EXERCISE GOAL :: Look for the string "computer" in the listing below, then copy every line that has it.

==== MATERIAL PROVIDED

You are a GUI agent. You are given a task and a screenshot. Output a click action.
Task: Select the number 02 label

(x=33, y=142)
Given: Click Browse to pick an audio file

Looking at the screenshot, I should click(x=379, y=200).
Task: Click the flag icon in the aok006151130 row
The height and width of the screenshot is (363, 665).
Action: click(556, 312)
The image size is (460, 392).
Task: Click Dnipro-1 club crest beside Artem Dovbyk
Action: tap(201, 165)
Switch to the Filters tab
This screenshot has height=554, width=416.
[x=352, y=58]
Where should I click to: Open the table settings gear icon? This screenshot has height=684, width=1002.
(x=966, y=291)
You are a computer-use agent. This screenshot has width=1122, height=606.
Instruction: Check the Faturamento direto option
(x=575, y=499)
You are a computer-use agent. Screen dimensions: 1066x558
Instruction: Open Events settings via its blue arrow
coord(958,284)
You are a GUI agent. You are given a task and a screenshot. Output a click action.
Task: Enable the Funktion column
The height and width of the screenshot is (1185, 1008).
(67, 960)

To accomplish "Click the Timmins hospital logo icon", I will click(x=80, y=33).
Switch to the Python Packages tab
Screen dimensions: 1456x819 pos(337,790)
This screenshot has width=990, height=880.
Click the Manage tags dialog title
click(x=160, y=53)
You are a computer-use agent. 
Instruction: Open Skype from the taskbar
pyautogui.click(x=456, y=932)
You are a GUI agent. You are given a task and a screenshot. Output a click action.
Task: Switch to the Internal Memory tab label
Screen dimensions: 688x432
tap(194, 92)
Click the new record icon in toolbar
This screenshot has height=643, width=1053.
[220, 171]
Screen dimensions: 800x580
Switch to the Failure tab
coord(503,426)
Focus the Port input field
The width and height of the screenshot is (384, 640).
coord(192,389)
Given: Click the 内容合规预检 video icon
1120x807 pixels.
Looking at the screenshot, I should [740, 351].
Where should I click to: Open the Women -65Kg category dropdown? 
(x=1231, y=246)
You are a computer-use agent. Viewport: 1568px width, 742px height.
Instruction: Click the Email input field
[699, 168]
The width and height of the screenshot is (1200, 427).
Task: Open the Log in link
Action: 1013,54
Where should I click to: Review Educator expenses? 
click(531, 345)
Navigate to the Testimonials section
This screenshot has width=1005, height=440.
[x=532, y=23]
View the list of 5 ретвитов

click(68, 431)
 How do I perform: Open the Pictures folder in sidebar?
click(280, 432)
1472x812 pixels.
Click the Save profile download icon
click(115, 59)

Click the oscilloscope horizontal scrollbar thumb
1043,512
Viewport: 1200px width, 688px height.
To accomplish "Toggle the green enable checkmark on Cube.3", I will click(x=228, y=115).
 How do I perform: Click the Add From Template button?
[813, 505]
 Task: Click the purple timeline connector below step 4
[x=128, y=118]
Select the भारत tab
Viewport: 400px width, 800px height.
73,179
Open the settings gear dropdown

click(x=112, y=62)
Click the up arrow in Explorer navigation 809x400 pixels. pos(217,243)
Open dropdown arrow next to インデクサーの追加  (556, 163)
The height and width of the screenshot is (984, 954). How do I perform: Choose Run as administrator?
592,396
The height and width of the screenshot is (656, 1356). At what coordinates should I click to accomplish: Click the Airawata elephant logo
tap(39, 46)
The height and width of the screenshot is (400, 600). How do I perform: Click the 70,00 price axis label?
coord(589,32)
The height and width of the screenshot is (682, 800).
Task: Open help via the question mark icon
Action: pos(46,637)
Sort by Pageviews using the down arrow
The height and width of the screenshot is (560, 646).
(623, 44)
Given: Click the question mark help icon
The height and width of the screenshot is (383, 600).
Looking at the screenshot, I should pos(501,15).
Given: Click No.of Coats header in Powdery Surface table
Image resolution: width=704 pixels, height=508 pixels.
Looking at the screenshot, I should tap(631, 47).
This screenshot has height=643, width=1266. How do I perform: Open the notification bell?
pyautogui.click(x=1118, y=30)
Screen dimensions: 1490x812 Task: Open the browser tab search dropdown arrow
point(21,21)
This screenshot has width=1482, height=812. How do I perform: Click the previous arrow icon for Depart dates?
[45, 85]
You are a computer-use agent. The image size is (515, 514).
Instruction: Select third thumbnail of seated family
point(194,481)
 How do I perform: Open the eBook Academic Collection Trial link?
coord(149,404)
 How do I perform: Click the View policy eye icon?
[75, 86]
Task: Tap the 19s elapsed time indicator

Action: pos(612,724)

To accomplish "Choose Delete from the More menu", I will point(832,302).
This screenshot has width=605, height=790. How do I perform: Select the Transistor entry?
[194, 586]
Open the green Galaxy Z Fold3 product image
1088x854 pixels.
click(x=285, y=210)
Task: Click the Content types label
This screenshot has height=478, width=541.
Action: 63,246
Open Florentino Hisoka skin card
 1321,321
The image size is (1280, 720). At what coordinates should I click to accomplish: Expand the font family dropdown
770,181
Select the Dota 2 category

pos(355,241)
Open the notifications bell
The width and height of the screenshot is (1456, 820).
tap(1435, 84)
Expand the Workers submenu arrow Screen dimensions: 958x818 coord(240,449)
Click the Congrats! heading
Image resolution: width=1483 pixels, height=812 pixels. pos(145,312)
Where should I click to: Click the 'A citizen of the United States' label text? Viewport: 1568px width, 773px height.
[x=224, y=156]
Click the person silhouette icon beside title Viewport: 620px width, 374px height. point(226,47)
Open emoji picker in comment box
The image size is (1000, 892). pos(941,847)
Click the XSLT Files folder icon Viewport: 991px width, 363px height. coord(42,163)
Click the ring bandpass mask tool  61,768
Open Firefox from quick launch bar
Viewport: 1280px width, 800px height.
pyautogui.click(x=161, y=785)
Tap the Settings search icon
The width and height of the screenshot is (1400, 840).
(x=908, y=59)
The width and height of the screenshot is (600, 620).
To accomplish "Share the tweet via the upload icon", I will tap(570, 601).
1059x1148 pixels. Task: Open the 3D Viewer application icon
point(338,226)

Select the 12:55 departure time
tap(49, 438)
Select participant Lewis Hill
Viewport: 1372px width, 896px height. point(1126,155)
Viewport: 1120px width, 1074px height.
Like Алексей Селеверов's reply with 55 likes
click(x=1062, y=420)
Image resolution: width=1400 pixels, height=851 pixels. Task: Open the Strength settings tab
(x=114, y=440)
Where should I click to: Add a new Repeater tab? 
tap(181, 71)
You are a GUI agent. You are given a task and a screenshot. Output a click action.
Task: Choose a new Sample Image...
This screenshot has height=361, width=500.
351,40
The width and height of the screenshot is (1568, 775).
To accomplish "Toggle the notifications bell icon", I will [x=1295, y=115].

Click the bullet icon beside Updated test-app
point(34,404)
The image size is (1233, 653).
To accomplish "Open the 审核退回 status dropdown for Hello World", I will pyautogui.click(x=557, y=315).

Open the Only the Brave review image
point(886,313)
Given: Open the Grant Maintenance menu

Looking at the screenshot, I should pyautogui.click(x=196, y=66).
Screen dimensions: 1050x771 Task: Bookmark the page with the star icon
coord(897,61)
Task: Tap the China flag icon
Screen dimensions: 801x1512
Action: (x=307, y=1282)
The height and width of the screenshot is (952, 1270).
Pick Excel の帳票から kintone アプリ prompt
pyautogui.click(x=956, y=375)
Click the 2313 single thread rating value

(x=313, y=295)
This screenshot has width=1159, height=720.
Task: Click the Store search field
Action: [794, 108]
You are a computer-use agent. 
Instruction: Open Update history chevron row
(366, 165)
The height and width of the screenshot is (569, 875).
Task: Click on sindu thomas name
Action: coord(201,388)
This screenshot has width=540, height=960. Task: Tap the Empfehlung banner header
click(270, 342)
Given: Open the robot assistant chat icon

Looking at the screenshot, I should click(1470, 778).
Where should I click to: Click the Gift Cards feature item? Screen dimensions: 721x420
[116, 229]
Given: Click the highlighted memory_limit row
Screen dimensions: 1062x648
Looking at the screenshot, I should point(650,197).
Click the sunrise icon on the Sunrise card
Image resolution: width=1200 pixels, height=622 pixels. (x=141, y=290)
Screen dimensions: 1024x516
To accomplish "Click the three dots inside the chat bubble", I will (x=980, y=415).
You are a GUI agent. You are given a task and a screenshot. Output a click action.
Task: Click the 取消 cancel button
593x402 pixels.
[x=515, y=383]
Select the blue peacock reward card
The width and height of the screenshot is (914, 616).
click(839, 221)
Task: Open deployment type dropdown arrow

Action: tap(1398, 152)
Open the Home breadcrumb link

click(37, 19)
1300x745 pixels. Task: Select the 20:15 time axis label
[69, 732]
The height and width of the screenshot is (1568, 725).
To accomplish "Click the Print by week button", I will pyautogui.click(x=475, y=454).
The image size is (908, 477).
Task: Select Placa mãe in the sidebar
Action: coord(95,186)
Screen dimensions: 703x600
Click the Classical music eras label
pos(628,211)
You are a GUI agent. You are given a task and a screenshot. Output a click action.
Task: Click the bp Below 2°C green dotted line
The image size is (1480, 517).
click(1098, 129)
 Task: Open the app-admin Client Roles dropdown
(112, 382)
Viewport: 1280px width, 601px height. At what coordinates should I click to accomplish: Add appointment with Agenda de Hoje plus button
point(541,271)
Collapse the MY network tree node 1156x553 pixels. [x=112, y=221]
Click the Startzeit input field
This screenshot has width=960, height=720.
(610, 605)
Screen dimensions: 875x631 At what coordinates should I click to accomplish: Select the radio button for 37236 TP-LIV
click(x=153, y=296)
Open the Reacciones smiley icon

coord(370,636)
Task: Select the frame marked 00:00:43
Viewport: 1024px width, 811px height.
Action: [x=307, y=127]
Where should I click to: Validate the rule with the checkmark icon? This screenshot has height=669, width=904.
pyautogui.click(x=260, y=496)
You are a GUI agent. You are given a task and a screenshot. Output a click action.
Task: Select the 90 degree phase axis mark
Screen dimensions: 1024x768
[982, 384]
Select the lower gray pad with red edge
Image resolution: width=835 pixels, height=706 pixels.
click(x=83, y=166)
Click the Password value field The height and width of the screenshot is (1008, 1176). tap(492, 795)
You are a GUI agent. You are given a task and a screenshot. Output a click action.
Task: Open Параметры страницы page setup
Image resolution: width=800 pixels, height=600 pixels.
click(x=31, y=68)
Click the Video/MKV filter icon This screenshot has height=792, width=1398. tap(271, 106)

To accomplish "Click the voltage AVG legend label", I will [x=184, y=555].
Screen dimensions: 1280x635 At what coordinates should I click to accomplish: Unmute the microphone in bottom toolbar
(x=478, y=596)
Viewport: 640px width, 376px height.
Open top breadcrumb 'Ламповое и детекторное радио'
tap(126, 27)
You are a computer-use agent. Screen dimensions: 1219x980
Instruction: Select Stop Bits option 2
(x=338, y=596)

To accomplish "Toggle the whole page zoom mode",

========

RESPONSE FOR THIS EXERCISE ::
You are a computer-use agent. This screenshot has width=1122, height=606.
You are a computer-use agent. Screen dimensions: 1066x558
You are a computer-use agent. 
You are a computer-use agent. Viewport: 1568px width, 742px height.
You are a computer-use agent. The image size is (515, 514).
You are a computer-use agent. 
You are a computer-use agent. Screen dimensions: 1219x980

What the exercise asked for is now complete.